そんな何ともない内緒話も仲睦まじげに見えて、ますますバクラの機嫌は悪くなっていく。
「この変態王がッ!」
闇遊戯もバクラに言われて黙っているわけにはいかない。
「貴様こそ、相棒に馴れ馴れしくするな!そばにいるだけで、相棒が穢れるぜ!」
「あ゛あ゛ッ?穀潰しの分際で、よくもそんな口が利けたもんだな」
「そっちこそ、寄生虫なのを棚に上げてよく言うぜ」
元々、良好とは言えない仲に嫉妬も加わって、罵り合いが始まった。
「人のこと言えないくせに……」
「あそこまで分かってないと面白いね」
目の前で展開されるしょうもない応酬を、半ば呆れつつ見ていた。
「オレなんかなぁ……宿主さまを××に××て××××と×××せて×××まで×××××やるんだぜ」
「ハッ!そんなの、品も浪漫もないぜ。
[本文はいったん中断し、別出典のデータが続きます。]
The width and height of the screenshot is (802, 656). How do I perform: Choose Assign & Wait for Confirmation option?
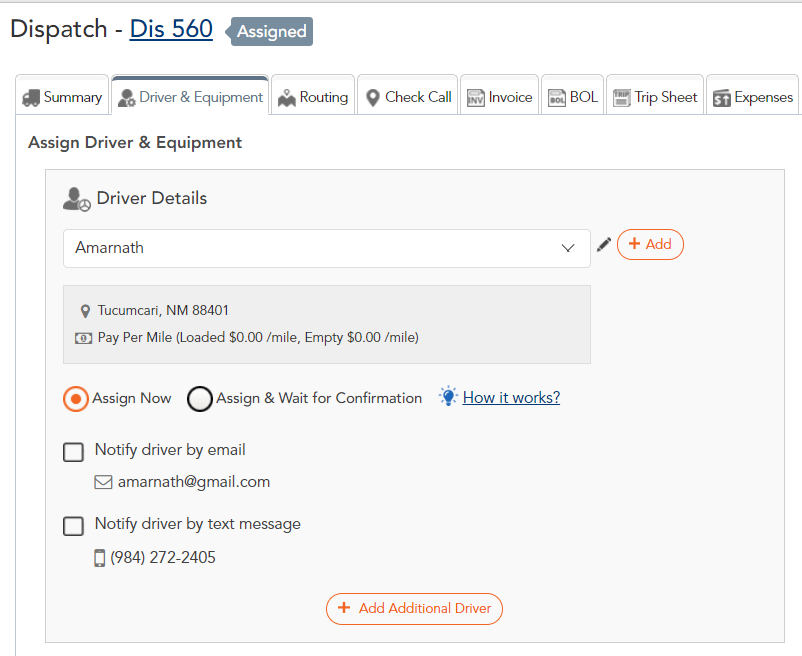[199, 398]
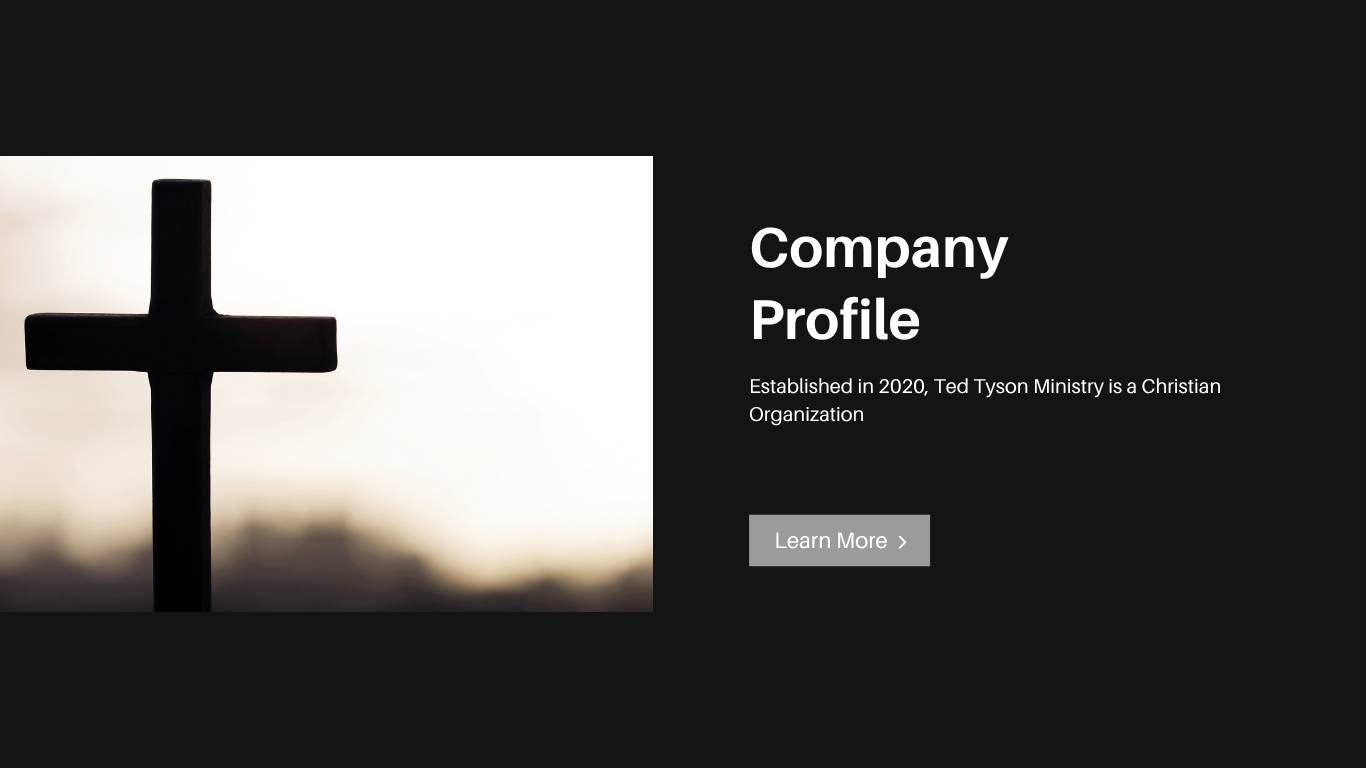This screenshot has width=1366, height=768.
Task: Click the word "Established" in the description
Action: pos(800,387)
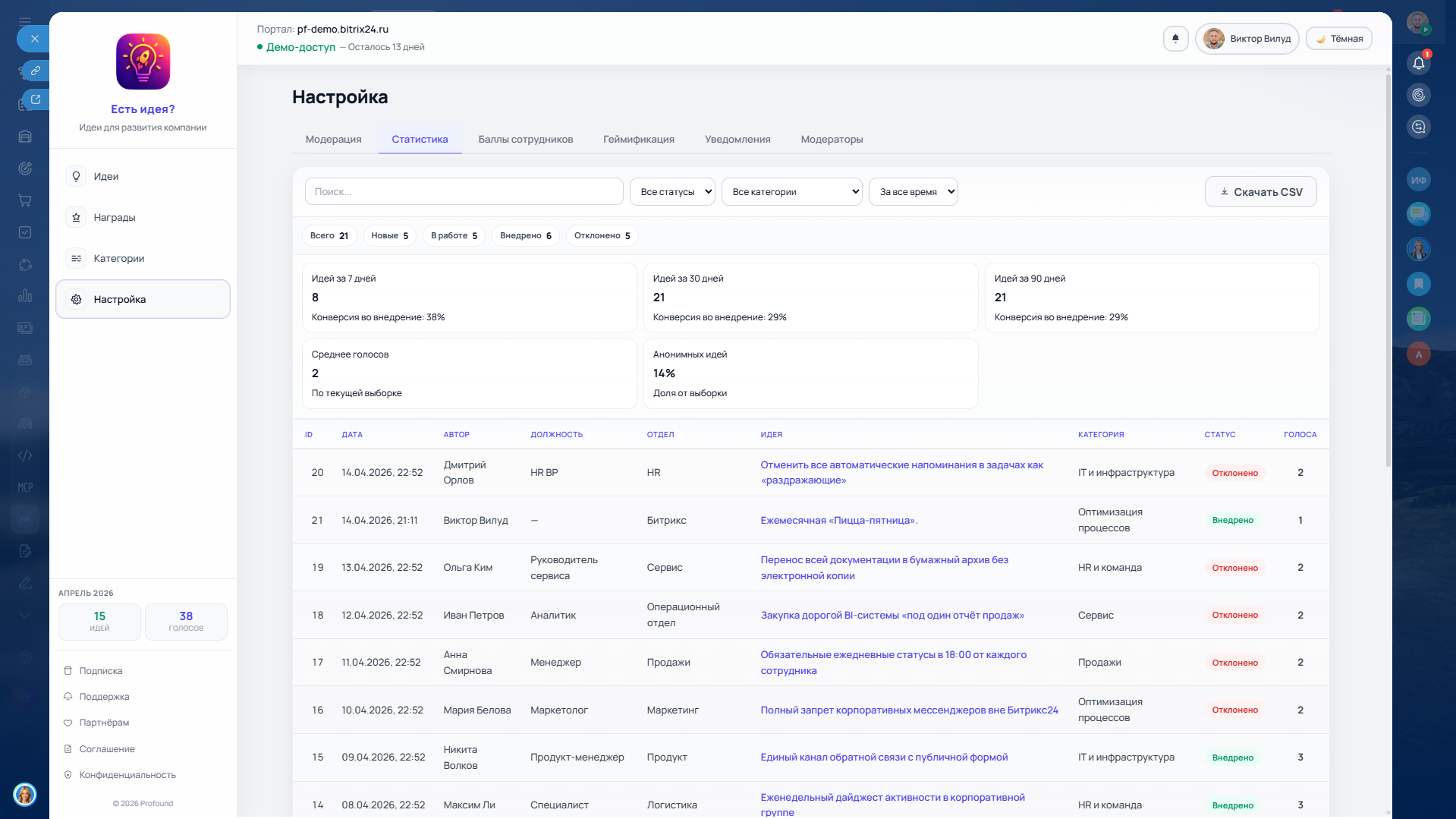1456x819 pixels.
Task: Toggle the Тёмная theme switch
Action: 1338,39
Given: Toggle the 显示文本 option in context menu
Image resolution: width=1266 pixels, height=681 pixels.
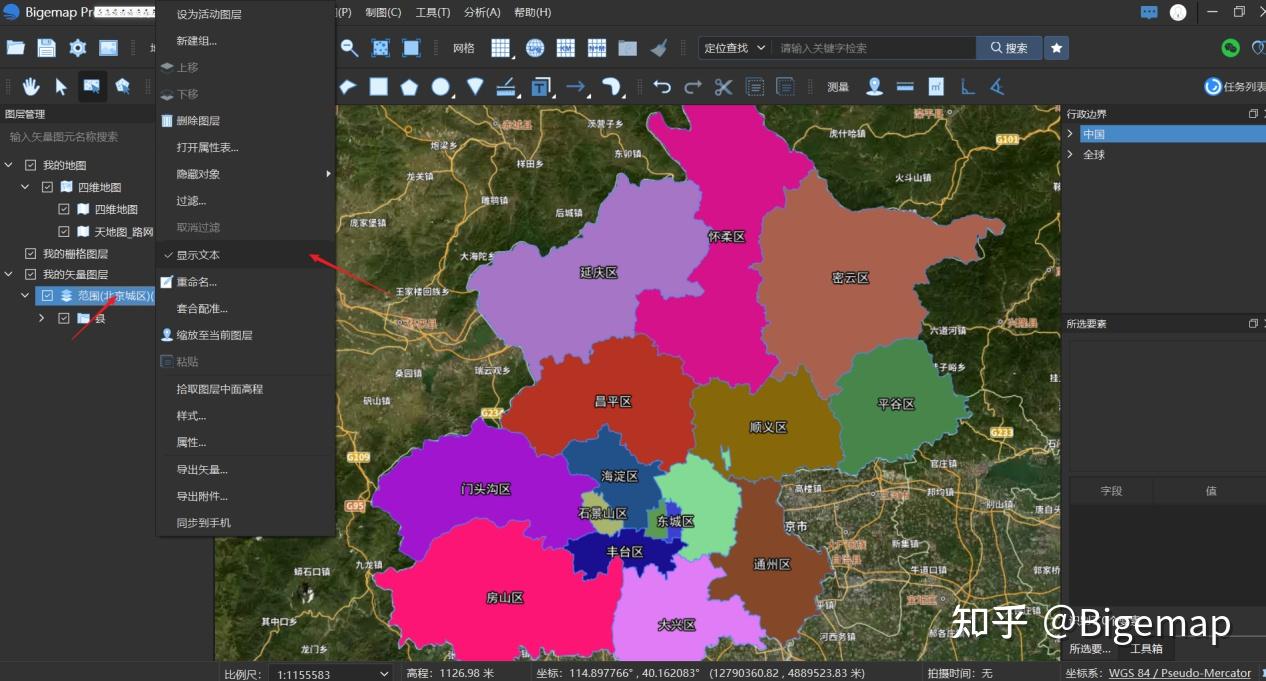Looking at the screenshot, I should click(x=199, y=255).
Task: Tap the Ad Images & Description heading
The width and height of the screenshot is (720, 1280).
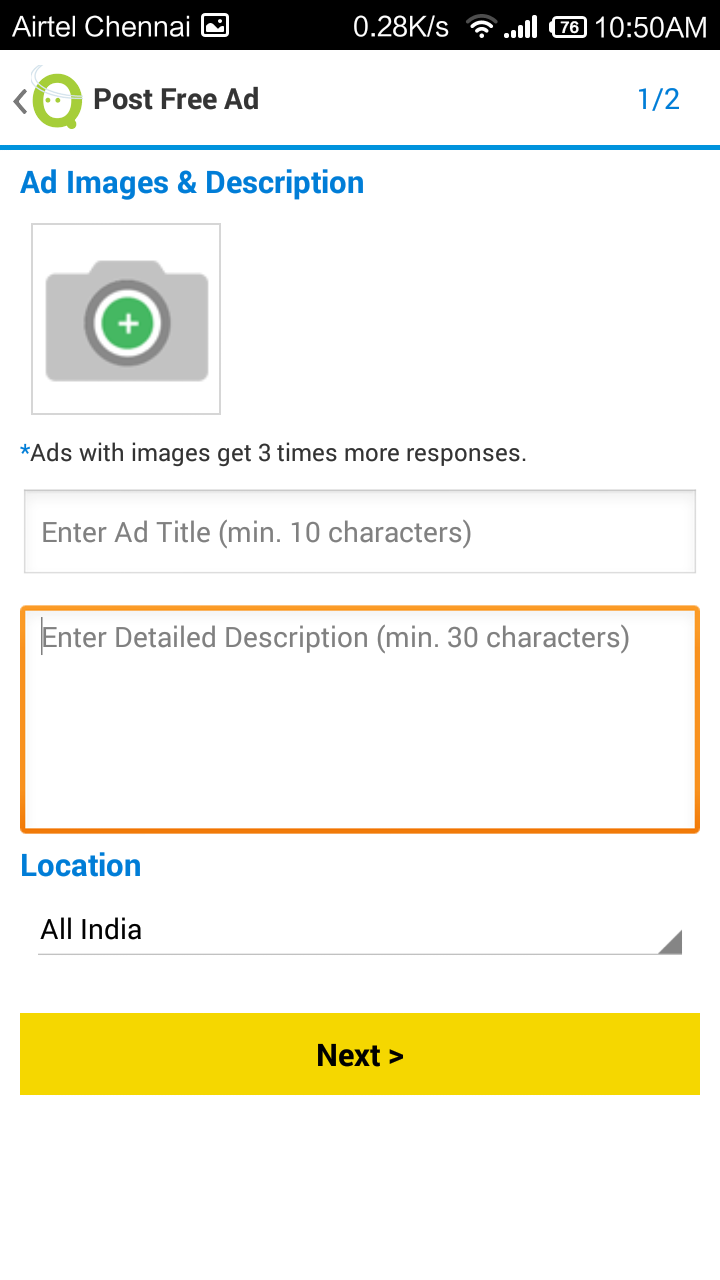Action: point(192,183)
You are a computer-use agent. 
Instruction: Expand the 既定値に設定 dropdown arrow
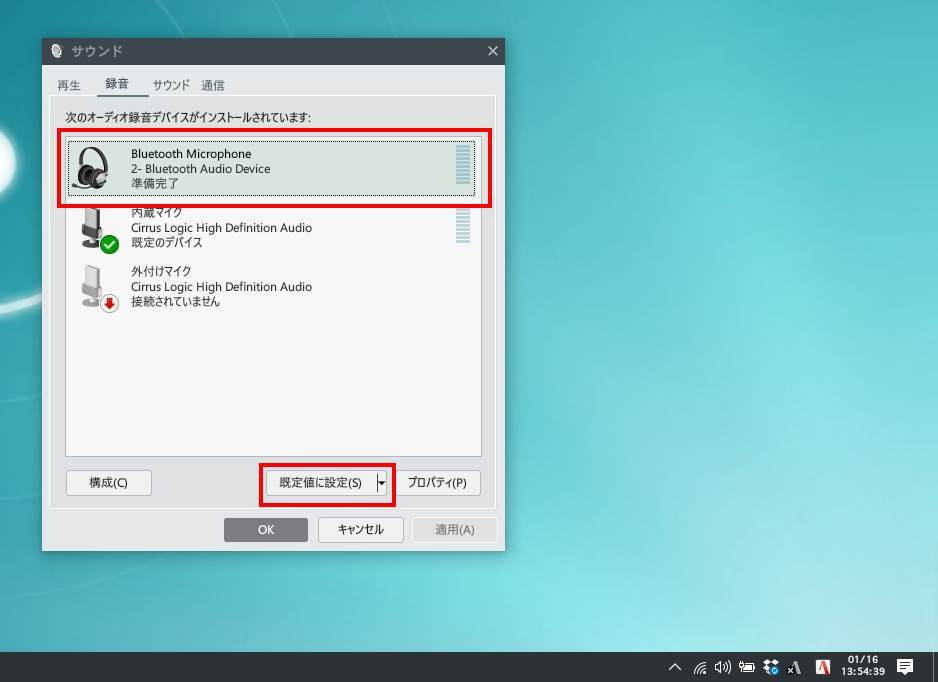tap(382, 483)
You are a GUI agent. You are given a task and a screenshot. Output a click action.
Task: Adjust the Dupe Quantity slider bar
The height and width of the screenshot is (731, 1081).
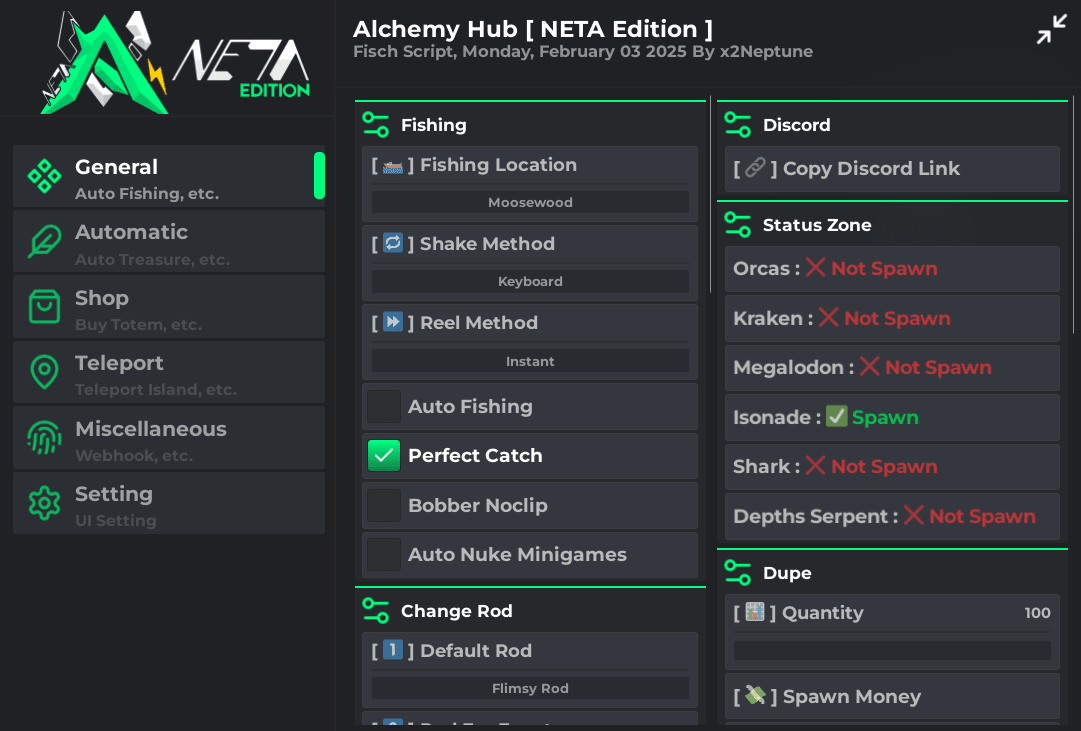click(892, 650)
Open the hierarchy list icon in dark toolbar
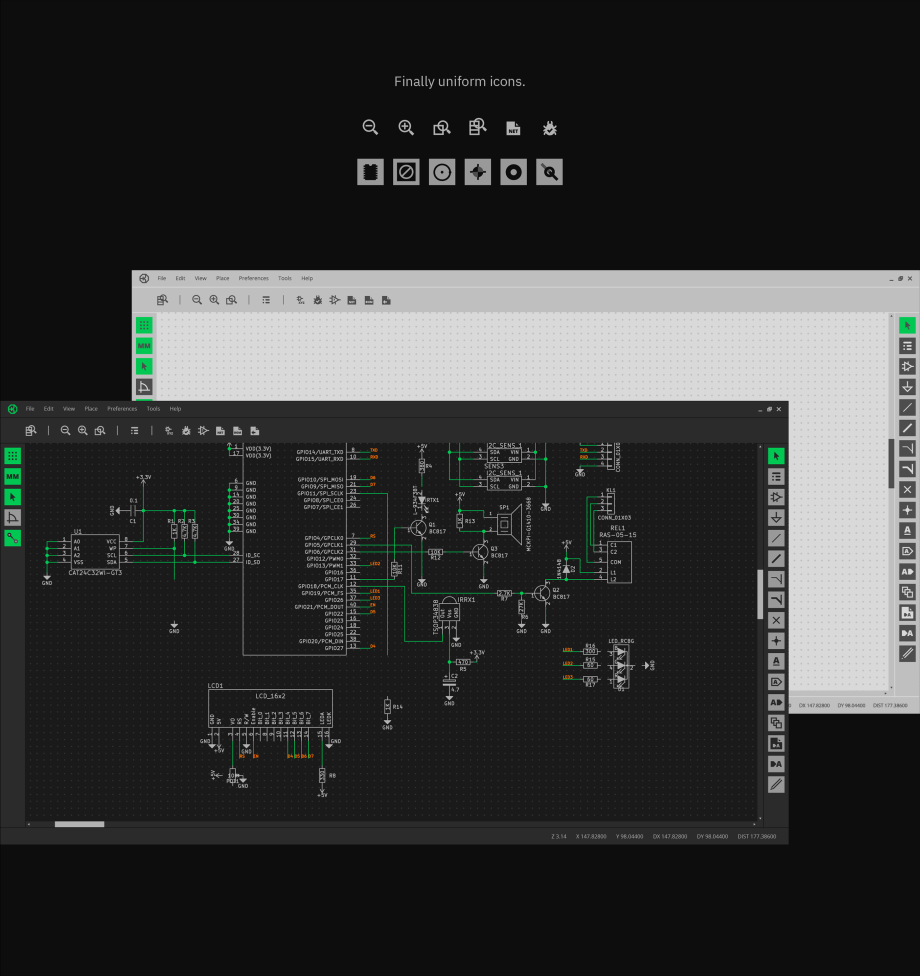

オレは×××の×で××××で相棒に×××せるのを××しているぜ」
周囲の人々には聞こえないが、とんでもことを言い出し始めた闇遊戯とバクラに、
「あ……のバカ!」
「あはは、何か、おかしいこと言ってるね」
遊戯と獏良は拳を握り締めた。
「そんなの……?!!」
漂う殺気にはっと闇遊戯とバクラは振り返った。
にっこりと笑顔を浮かべた二人がゆらりと歩み寄る。
「ちょっと待て……!」
「相棒、話せば分かる」

「「問・答・無・用!!」」

通りに決して響かない、叫び声が闇の中へとこだました。
こんなことになるなら早く元に戻りたいと、闇遊戯とバクラは二人仲良く思った。
それが叶うかどうかは、天のみぞ知る。


普段、居座ってて、どこか余裕のある二人を妬かせてみよう企画…のはずが、なんか違っちゃいました;
××のところの内容、すっかり…;なんだったかな…バクラの方は何となく覚えてます。そんなに凄い内容ではなかったことは確か。
某お方から、不完全燃焼だ!とのお叱りを受け(笑)、繋げて最後まで考えて打ってたのですが、PC大破でデータ吹っ飛びました…今のところ予定は…なし。